PushDown Automaton (PDA) for L={a^(n)b^(n)c^(n)|n>=1}

Question

I am on a fool's errand trying to construct a Pushdown automaton for the non-context-free language L={a^(n)b^(n)c^(n)|n>=1} and thought of two approaches.

First approach:-

I thought that for every 'a' in string I will push 3 'a' into the stack and for every 'b' in the string, I will pop 2 'a' from the stack now for every 'c' in the string I will still have 1 'a' in the stack.

Problem with the First approach:- the language generated becomes something like this L={a^(p)b^(m)c^(n)| p>=1 and could not determine how m and n can be defined}

Second approach:-

We know that L={ a^(n)b^(m)c^(m)d^(n) | n>=0 } is a context-free language and L={ wxw | w∈(a,b)* } is also context-free language.

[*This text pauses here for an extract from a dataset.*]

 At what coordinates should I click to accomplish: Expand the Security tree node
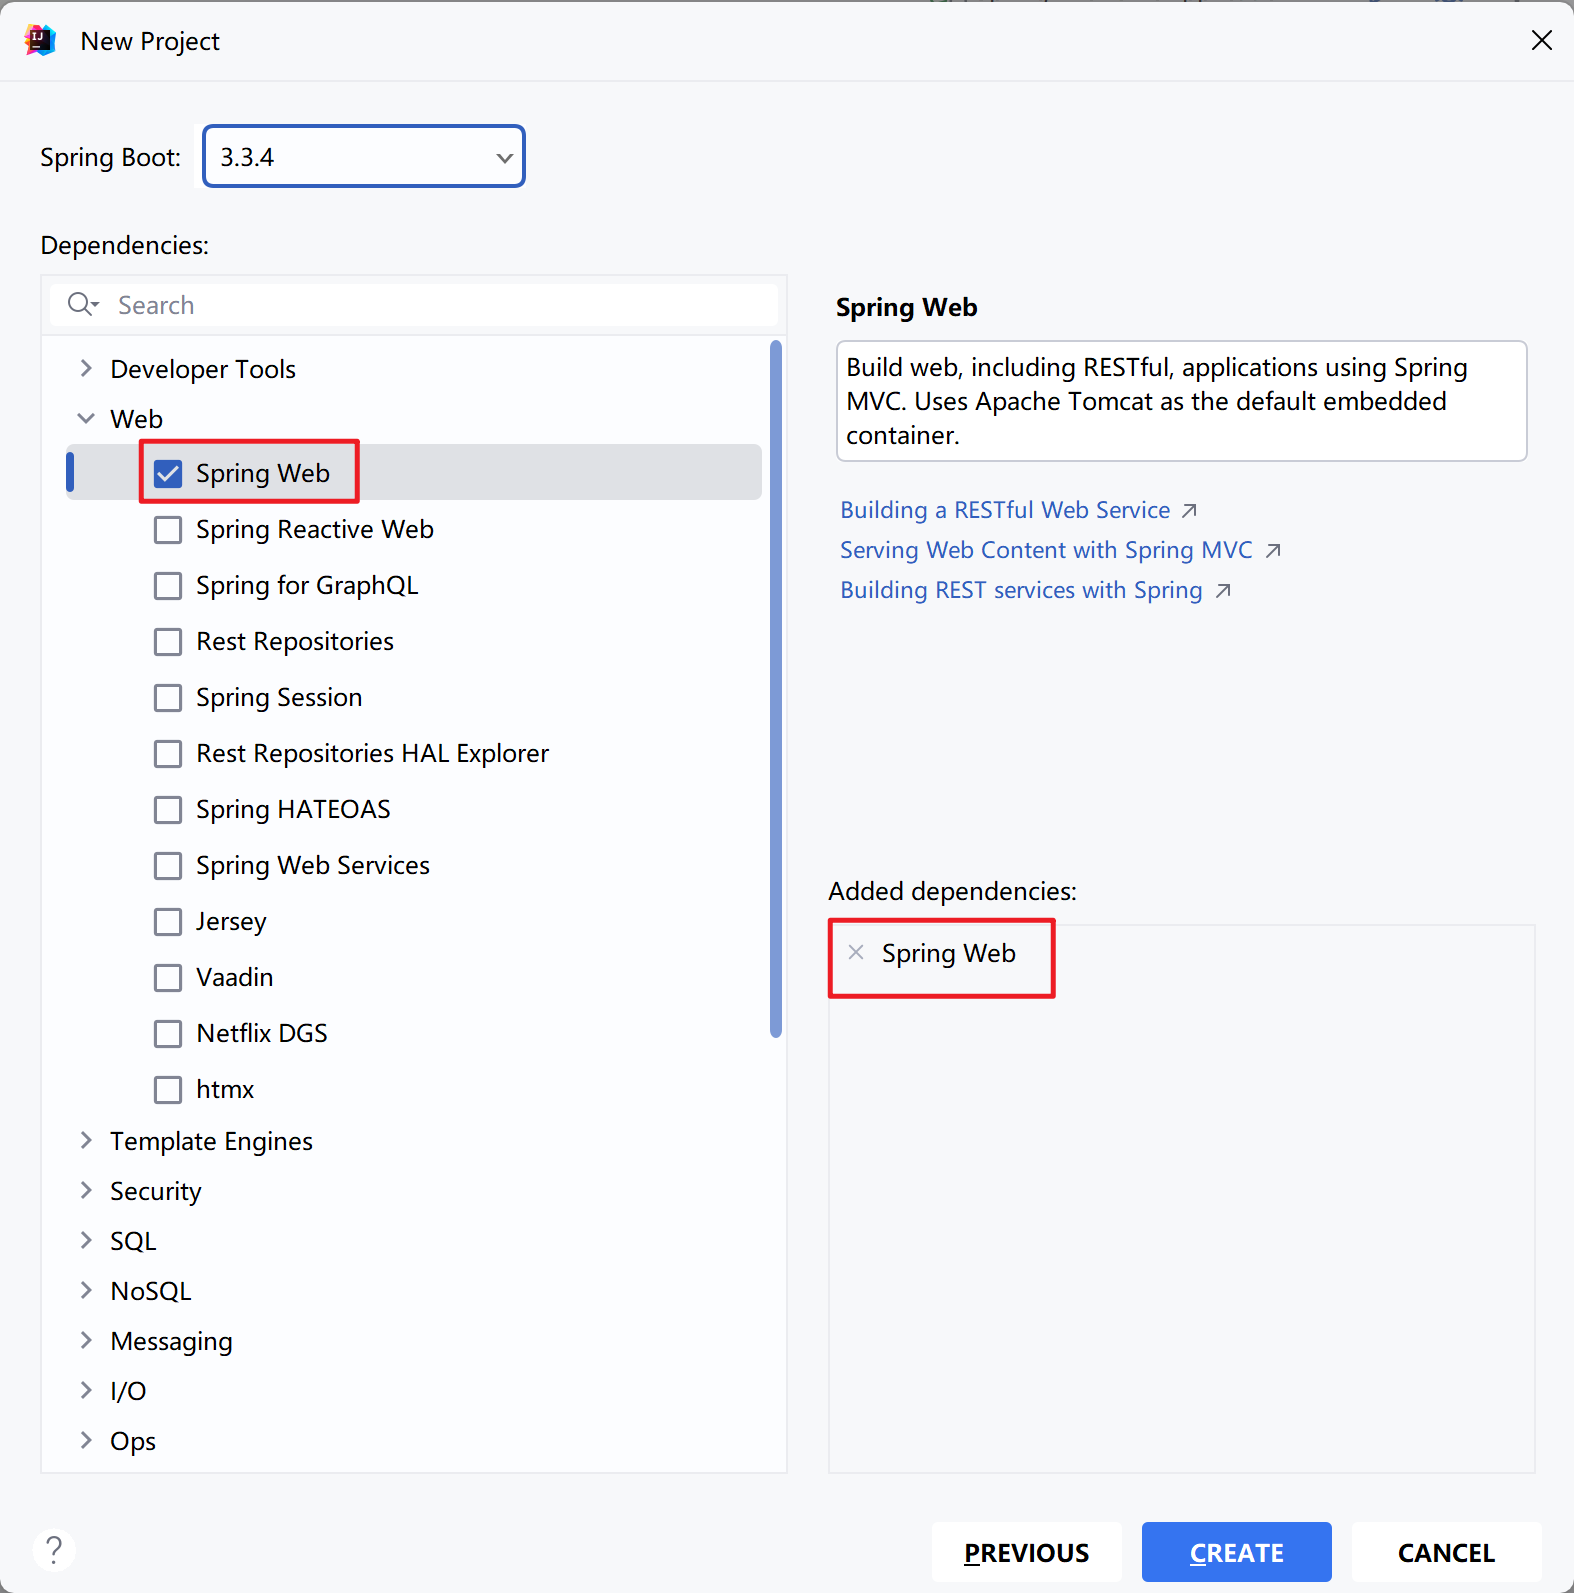[86, 1190]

So, I thought L={ a^(n)b^(m)b^(m)c^(n) | n>=1 and m=floor((n+1)/2) }

Problem with the Second approach:- don't know if we can calculate floor(n+1/2) in the PDA without disturbing the elements of the stack.

Please help in determining how m and n can be defined in the first approach and how can I find floor((n+1)/2) in the PDA.

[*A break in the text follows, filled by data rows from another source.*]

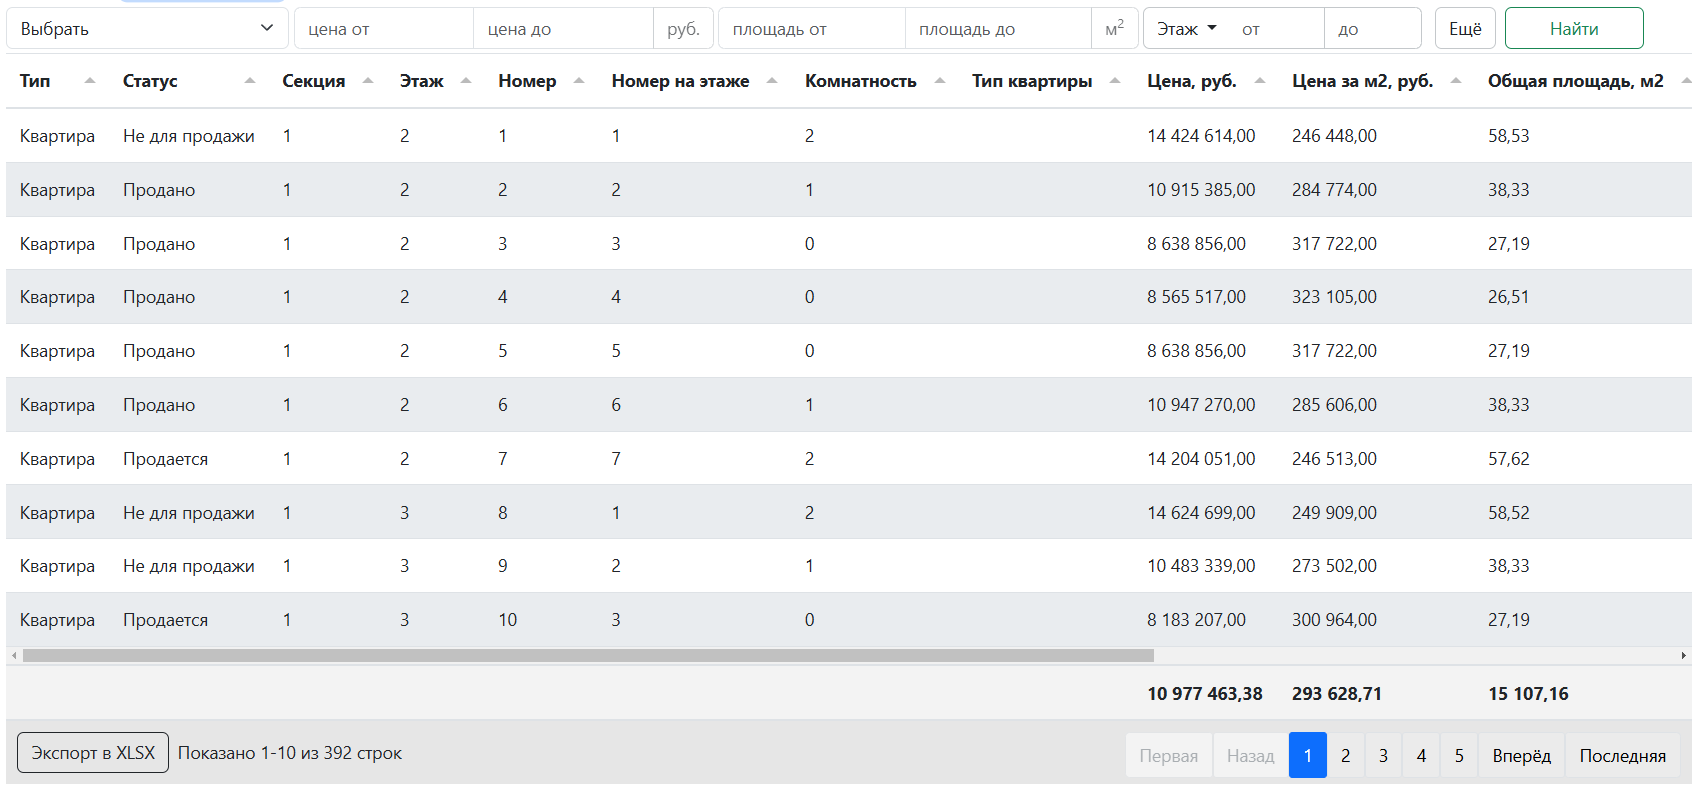
Task: Click sort arrow for Цена за м2
Action: (x=1456, y=81)
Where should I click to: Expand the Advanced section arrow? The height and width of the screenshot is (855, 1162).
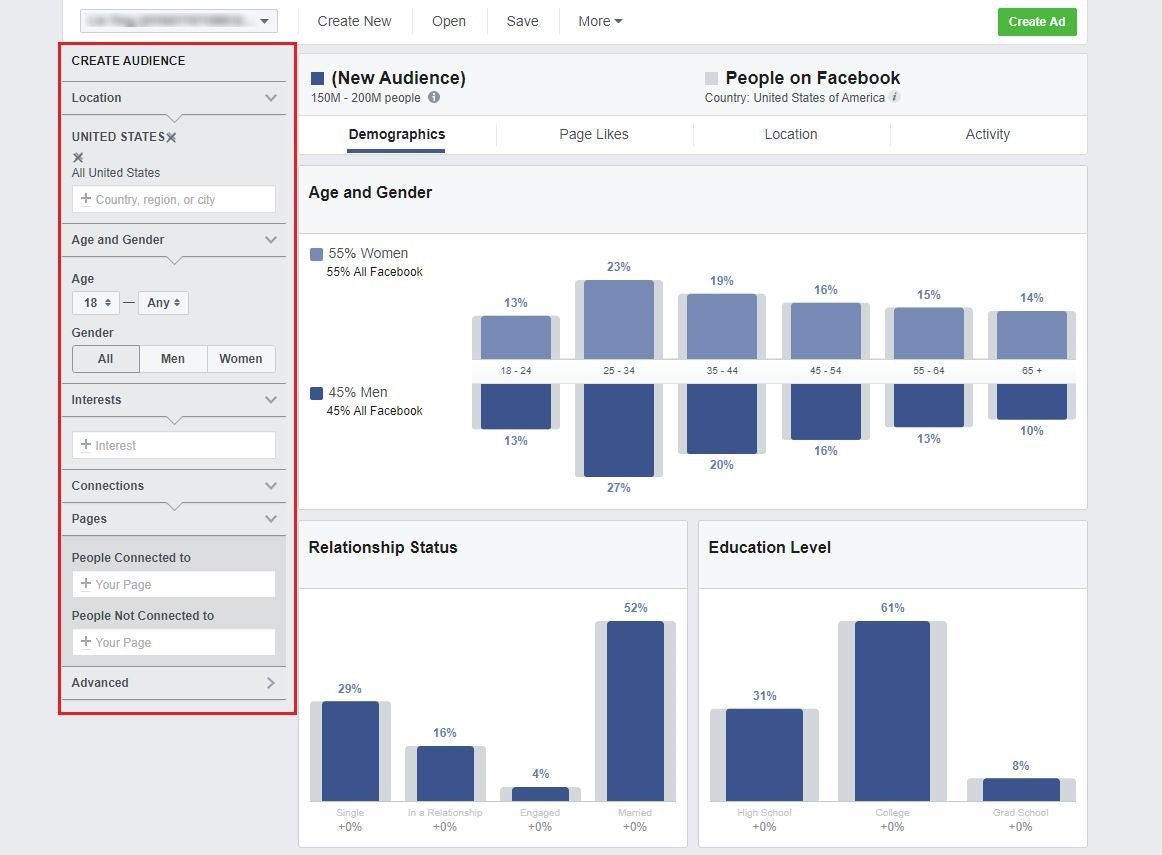(270, 683)
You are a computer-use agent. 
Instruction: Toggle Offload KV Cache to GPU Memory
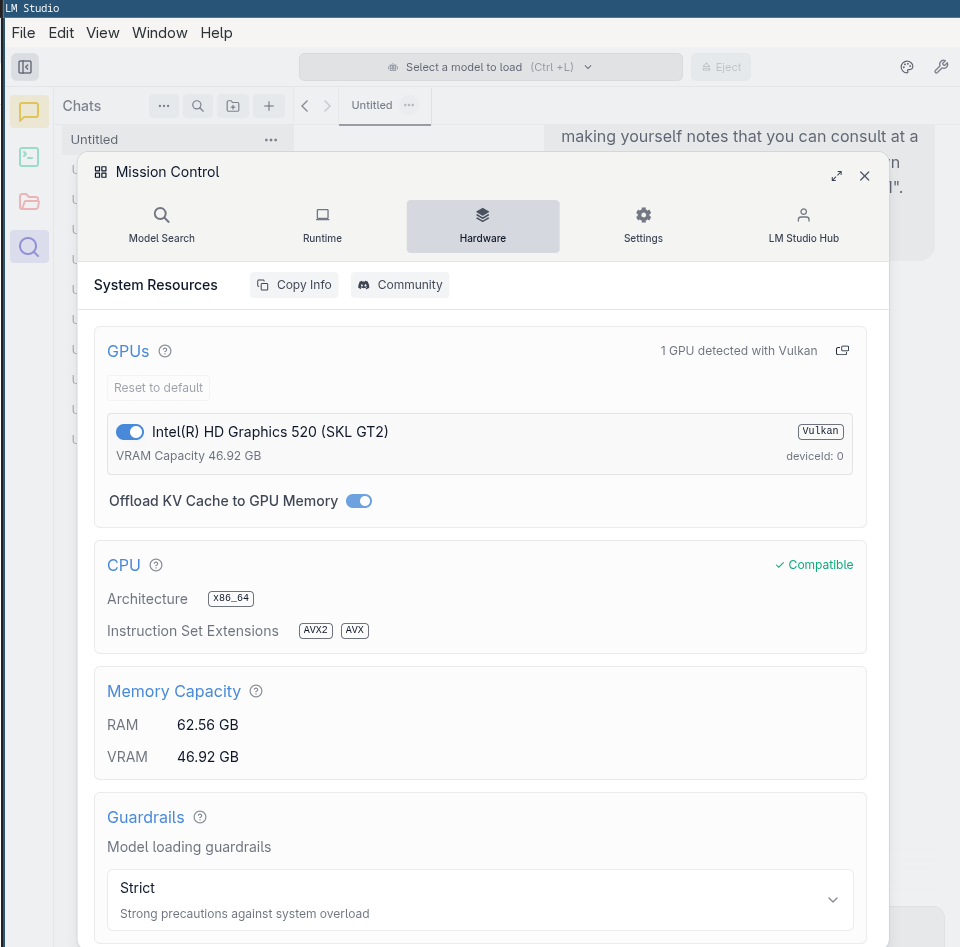pos(358,501)
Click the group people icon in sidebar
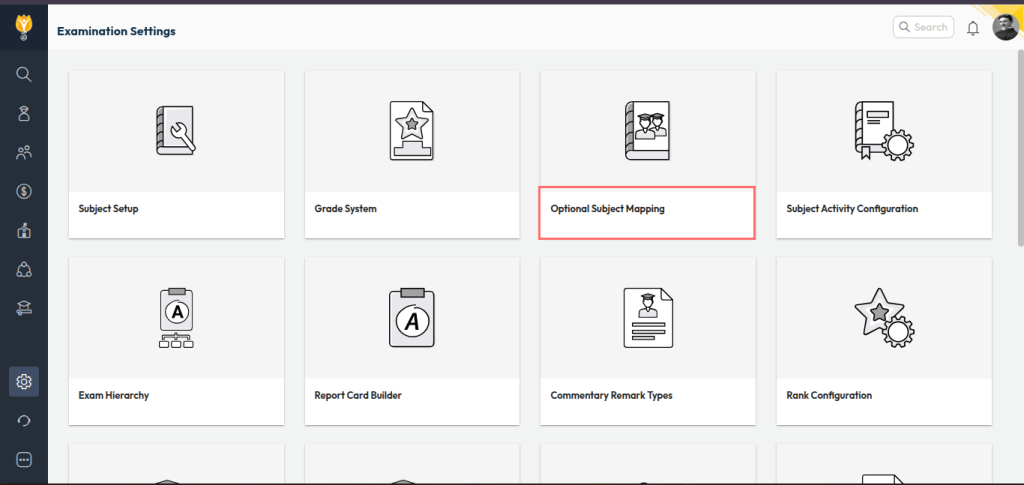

JFLAP files available for both if needed.

Answer 1

As Ami Tavory points out, there is no PDA for this language because this language is not context-free. It is easy to recognize this language if you use a queue instead of a stack, use two stacks, or use a Turing machine (all equivalent).

Queue machine:

1. Enqueue as as long as you see as, until you see a b.
2. Dequeue as and enqueue bs as long as you see bs, until you see a c
3. Dequeue bs as long as you see cs.
4. Accept if you end this process with no additional input and an empty queue.

Two-stack PDA:

1. Use the first stack to make sure a^n b^n by pushing a when you see an a and popping a when you see a b;
2. Use the second stack to make sure b^n c^n by pushing b when you see a b and popping b when you see a c;
3. Accept if both stacks are empty at the end of this process.

Turing machine:

1. Ensure a^n ... c^n by replacing each a with A and erasing a matching c;
2. Ensure A^n b^n by erasing matching pairs of A and b;
3. Accept if at the end of this process you have no more A and no more b, i.e., the tape has been completely cleared.

Answer 2

One reason you've not managed to construct a pushdown automaton for this language, is because there isn't any. The Bar Hillel pumping lemma shows this.

To outline the proof, suppose it can be done. Then, for some p, each string larger than p can be partitioned to uvwxy, s.t.,

• |vwx| < p

• |vx| > 1

• uvⁿwxⁿy is also accepted by the automaton, for any n.

The first rule implies that vwx can't span the three regions, only at most two (for large enough strings). The second and third rules now imply that you can pump so that the un-spanned region is smaller than the at least one of the other regions.